Each Grantors legal name (as set forth in its constituent documents filed with
the appropriate governmental official or agency) is as set forth in the opening
paragraph hereof or on Schedule I. The jurisdiction of organization of Sheldahl
is the State of Minnesota. The jurisdiction of organization of each other
Grantor is as set forth on Schedule I. The Grantors will from time to time at
the request of the Secured Party provide the Secured Party with current good
standing certificates and/or state-certified constituent documents from the
appropriate governmental officials. The chief place of business and chief
executive office of the Grantors are located at the addresses set forth on the
signature page hereof. The Grantors will not locate or relocate any item of
Collateral into any jurisdiction in which an additional Financing Statement
would be required to be filed to maintain the Secured Party's perfection in such
Collateral. No Grantor will change its name, the location of its chief place of
business and chief executive office or its corporate structure (including
without limitation, its jurisdiction of organization) unless the Secured Party
has been given at least 30 days' prior written notice thereof and that Grantor
has executed and delivered to the Secured Party such Financing Statements and
other instruments required or appropriate to continue the perfection of the
Security Interest.

         Section 7. Rights to Payment.

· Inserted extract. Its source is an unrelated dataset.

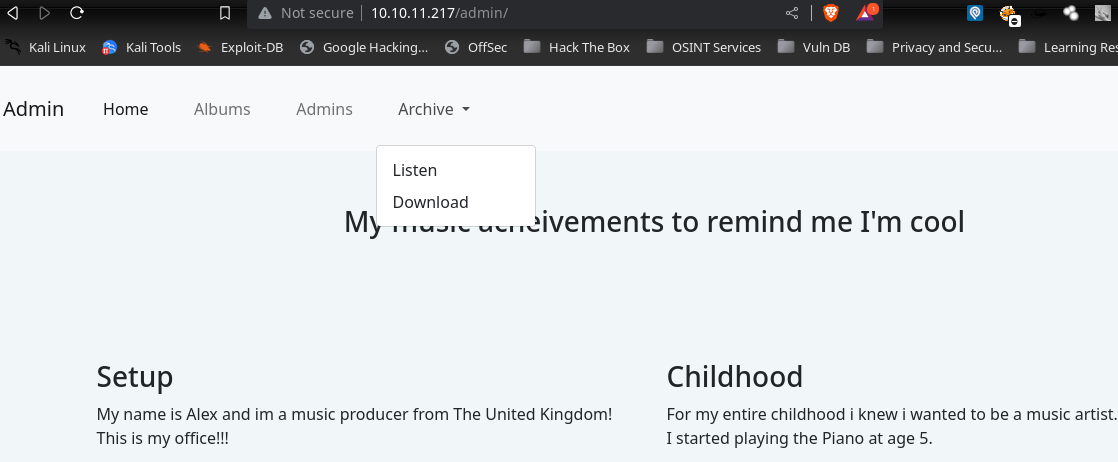Collapse the Archive dropdown menu

[x=434, y=109]
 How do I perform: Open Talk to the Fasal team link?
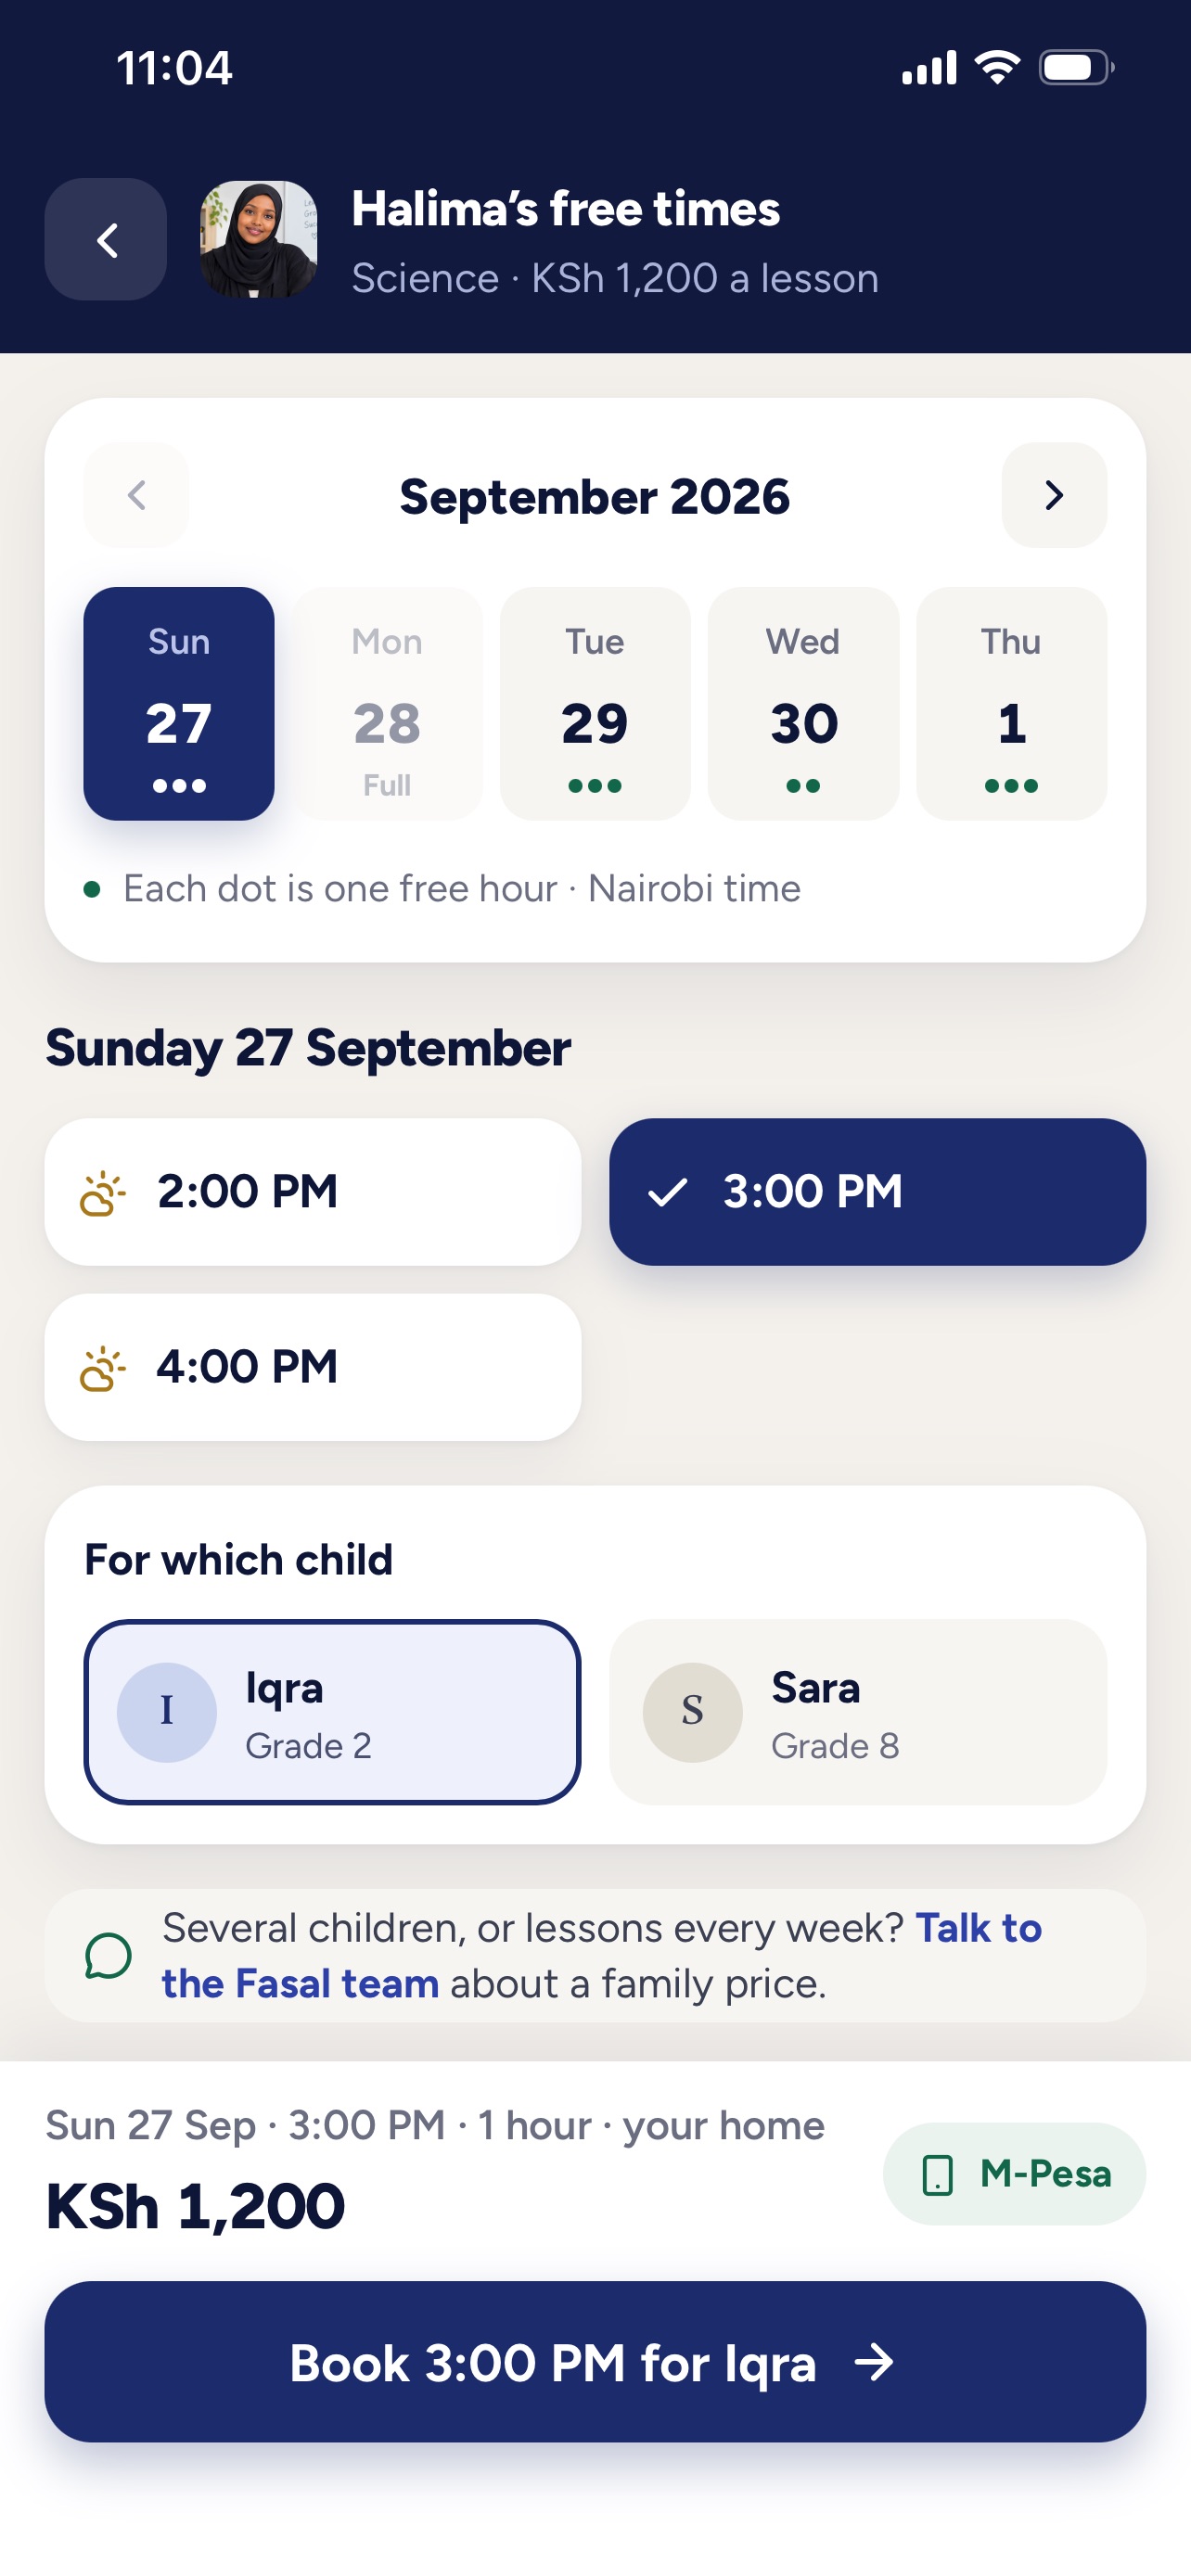click(602, 1956)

Except as the Grantors may otherwise
advise the Secured Party in writing, each Account, Chattel Paper, Document,
General Intangible and Instrument constituting or evidencing Collateral is (or,
in the case of all future Collateral, will be when arising or issued) the valid,
genuine and legally enforceable obligation of the Account Debtor or other
obligor named therein or in the Grantors' records pertaining thereto as being
obligated to pay or perform such obligation. The Grantors will perform and
comply in all material respects with all their respective obligations under any
items included in the Collateral and exercise promptly and diligently their
respective rights thereunder.

         Section 8. Further Assurances; Attorney-in-Fact.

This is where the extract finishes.